Problem: Every line from the one holding "Click the Twitter for Android source link" through the last line of the records must be retyped exactly, and no other line or picture may appear in the copy.

════

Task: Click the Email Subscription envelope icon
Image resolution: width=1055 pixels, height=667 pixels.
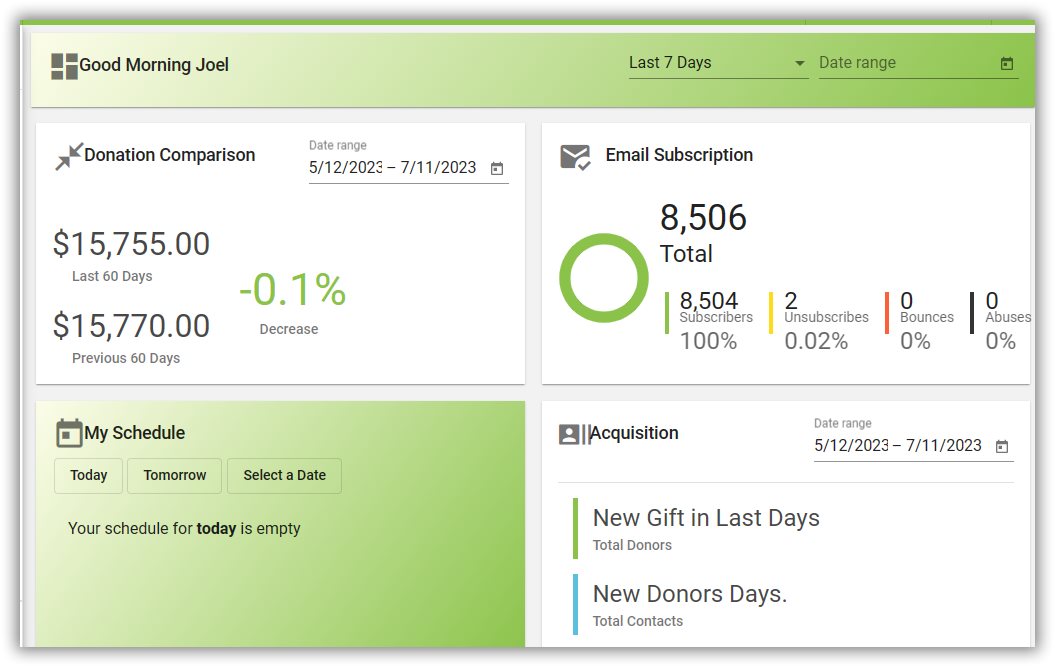Action: (x=575, y=156)
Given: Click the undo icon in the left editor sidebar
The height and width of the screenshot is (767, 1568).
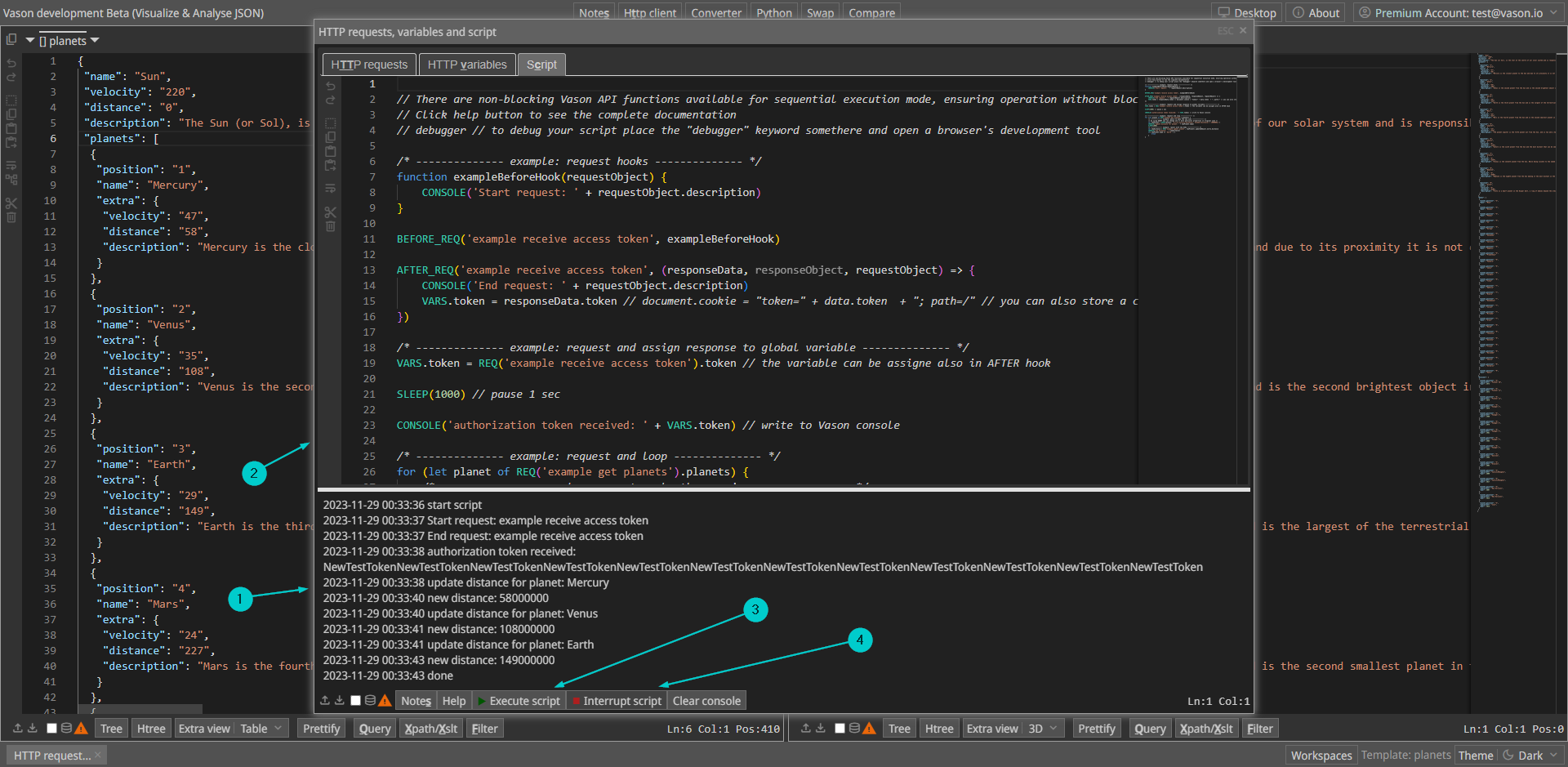Looking at the screenshot, I should coord(11,63).
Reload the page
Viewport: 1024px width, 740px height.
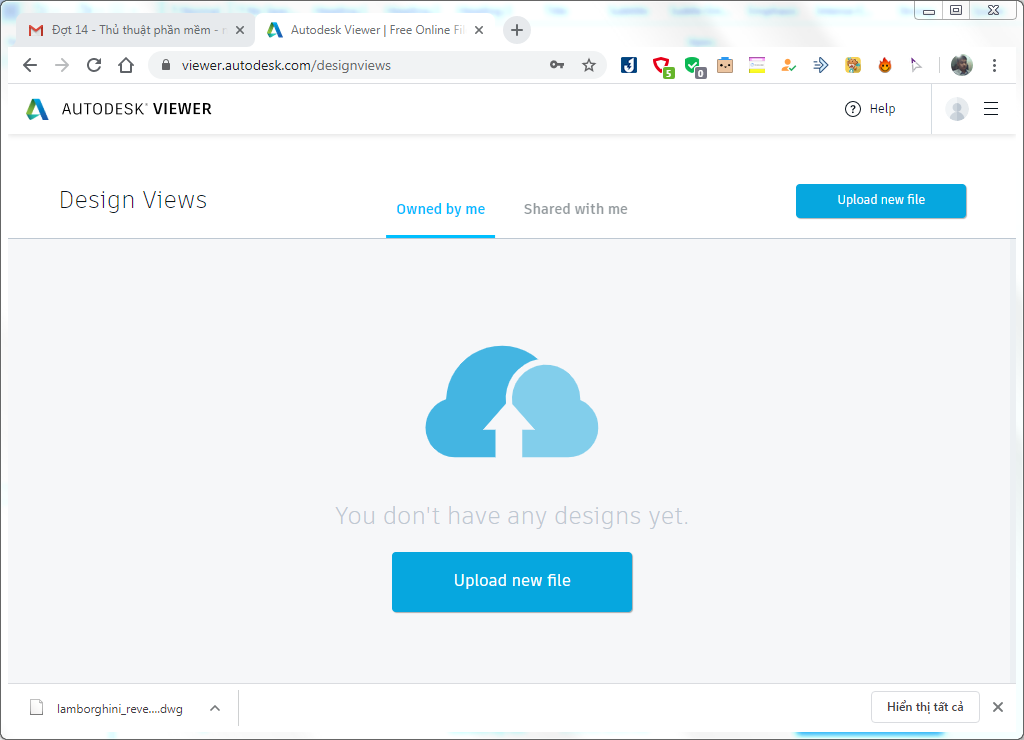(94, 65)
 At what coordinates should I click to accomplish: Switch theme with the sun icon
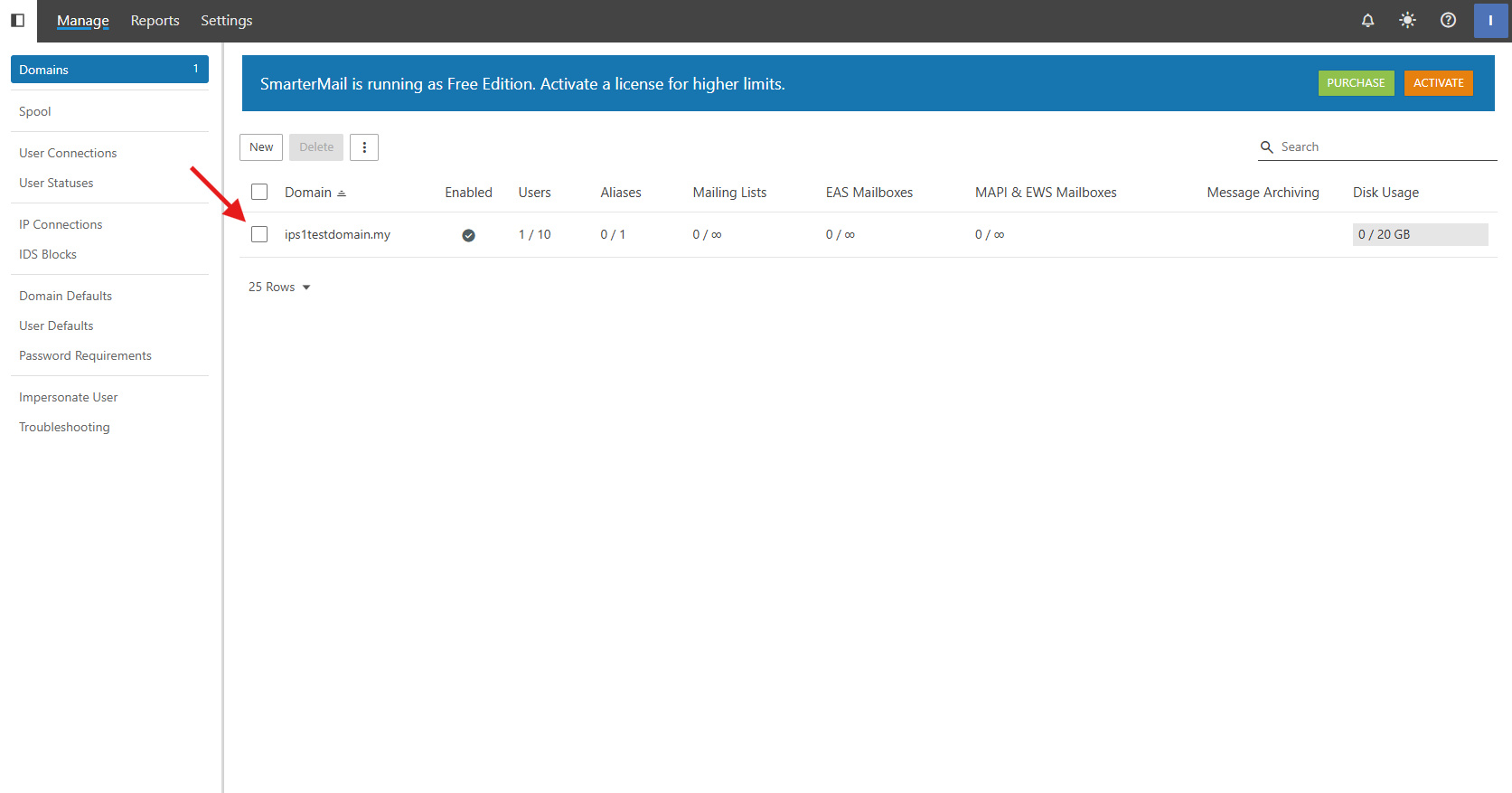tap(1407, 20)
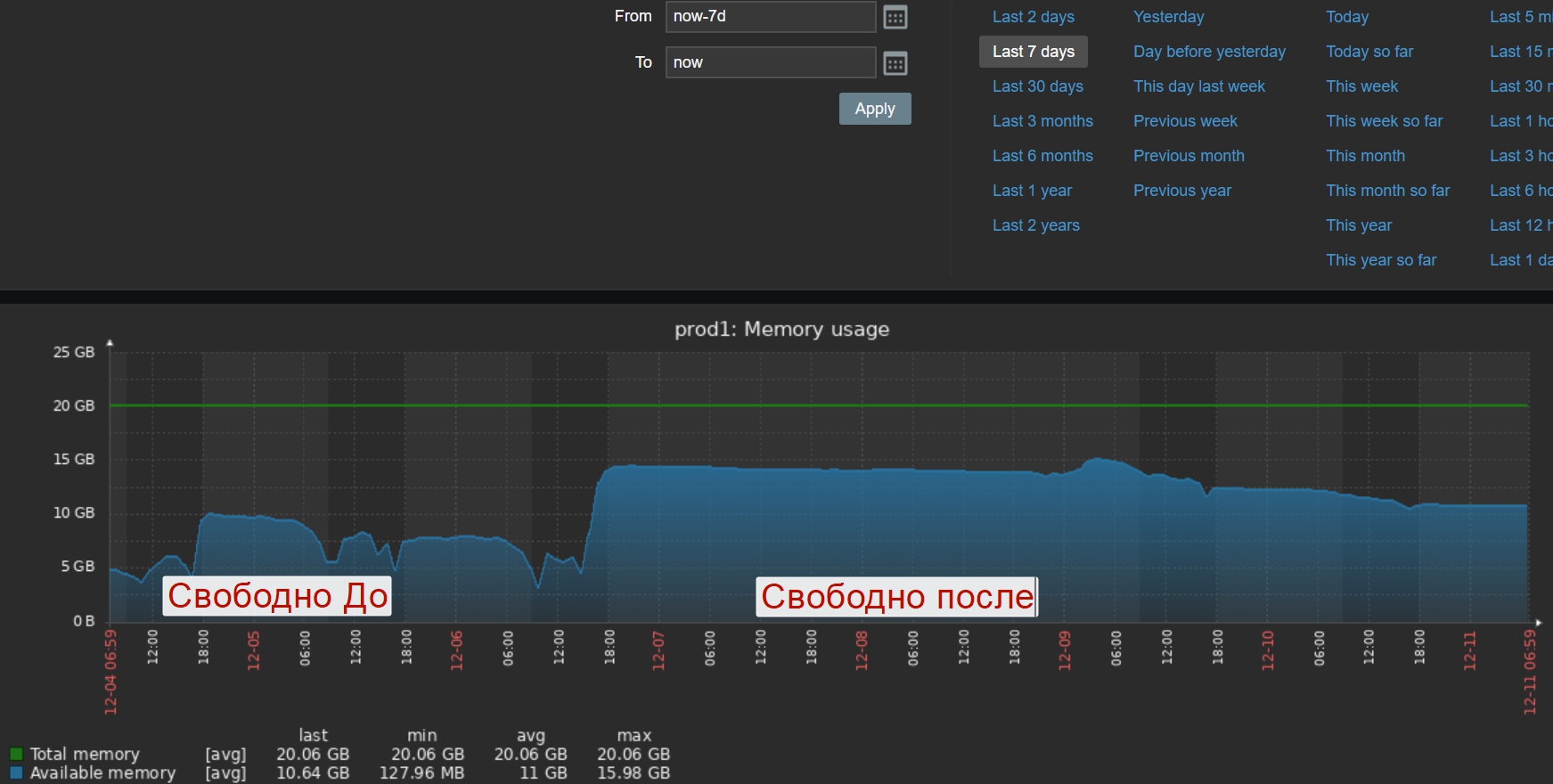
Task: Select This year so far range
Action: click(1380, 260)
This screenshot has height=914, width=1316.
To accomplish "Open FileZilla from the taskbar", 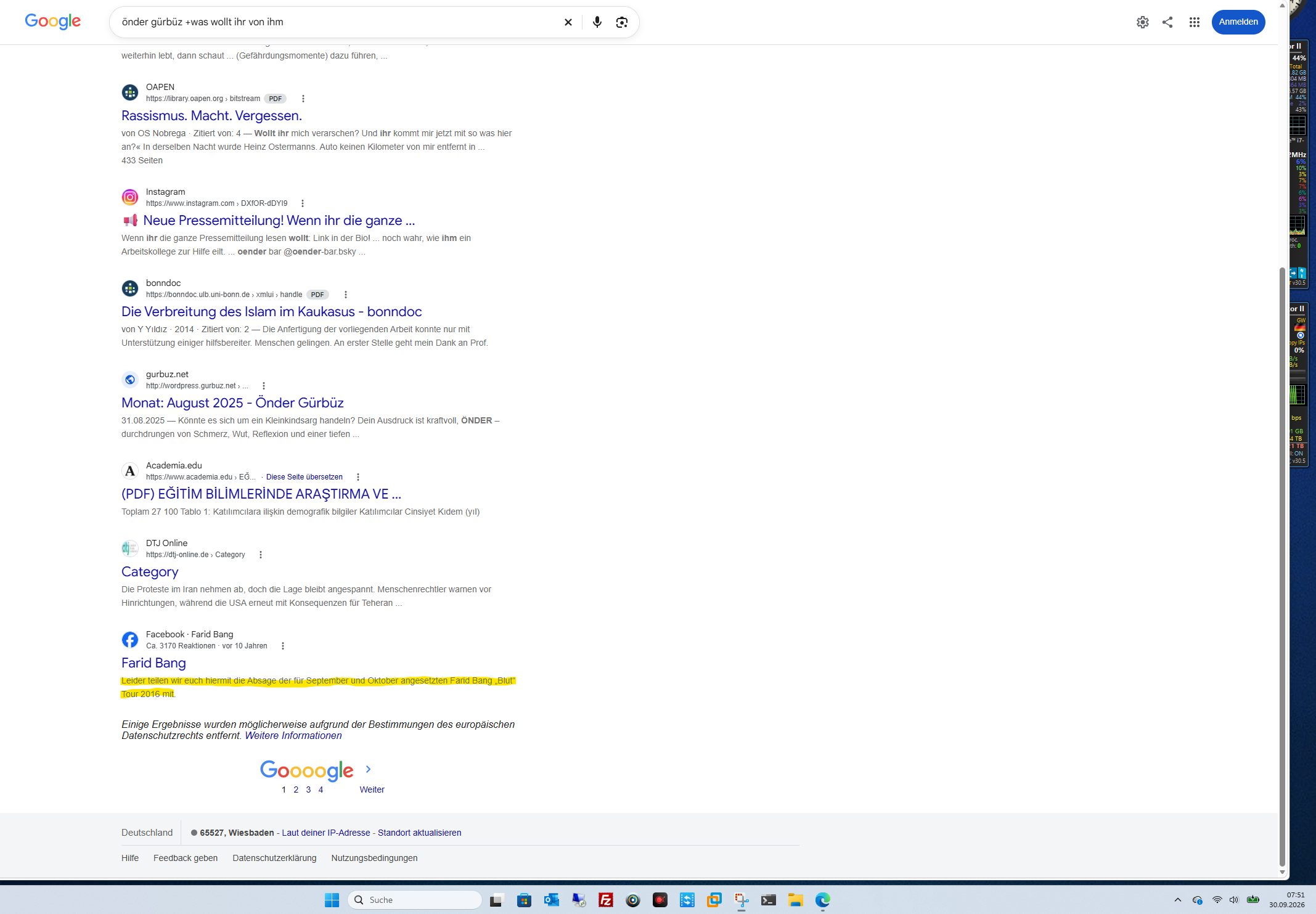I will (x=606, y=900).
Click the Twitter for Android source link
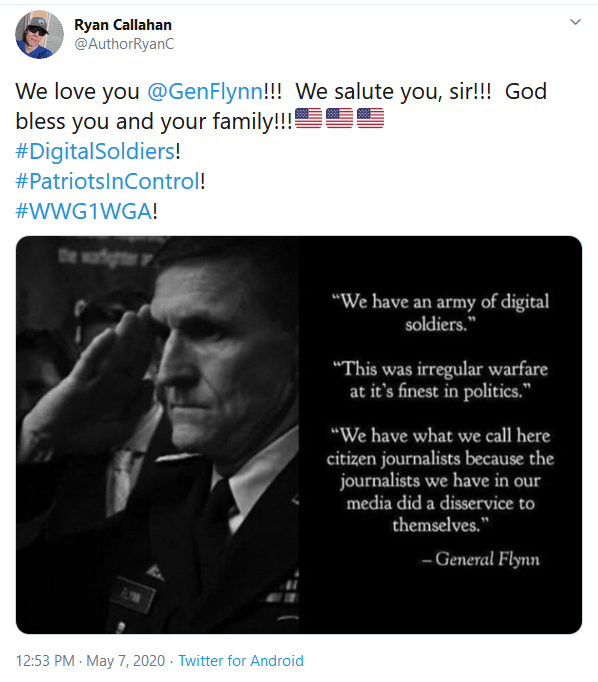 (x=241, y=661)
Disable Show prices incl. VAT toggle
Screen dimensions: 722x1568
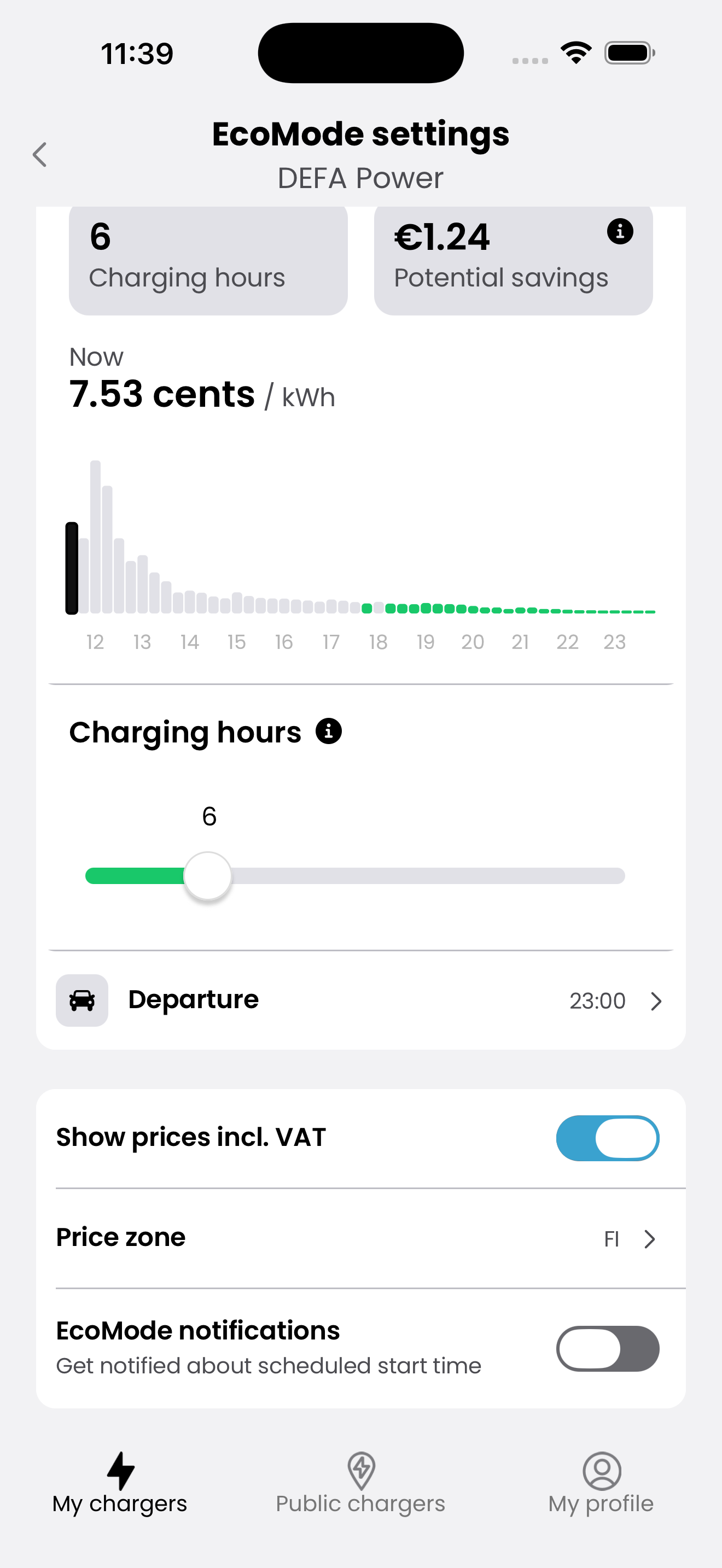(x=607, y=1138)
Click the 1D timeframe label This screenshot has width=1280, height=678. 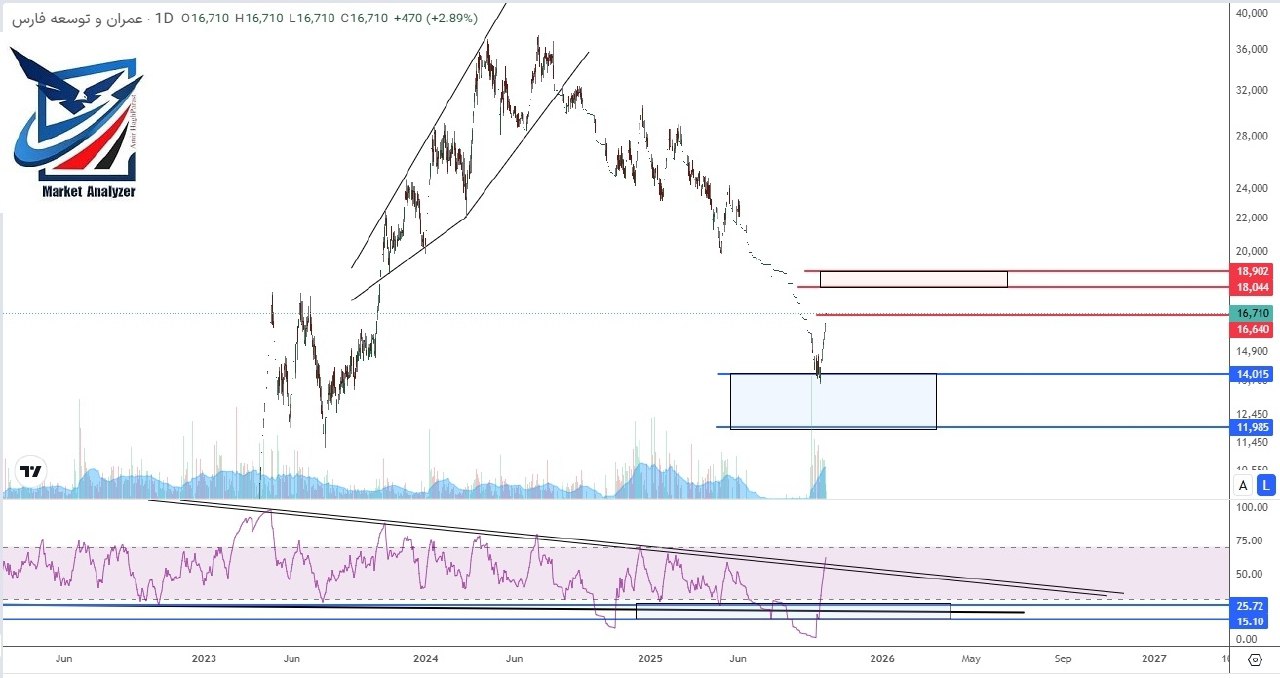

════

Answer section:
Click the Twitter for Android source link
 (x=241, y=661)
Disable Show prices incl. VAT toggle
Screen dimensions: 722x1568
(x=607, y=1138)
Click the 1D timeframe label This screenshot has width=1280, height=678. 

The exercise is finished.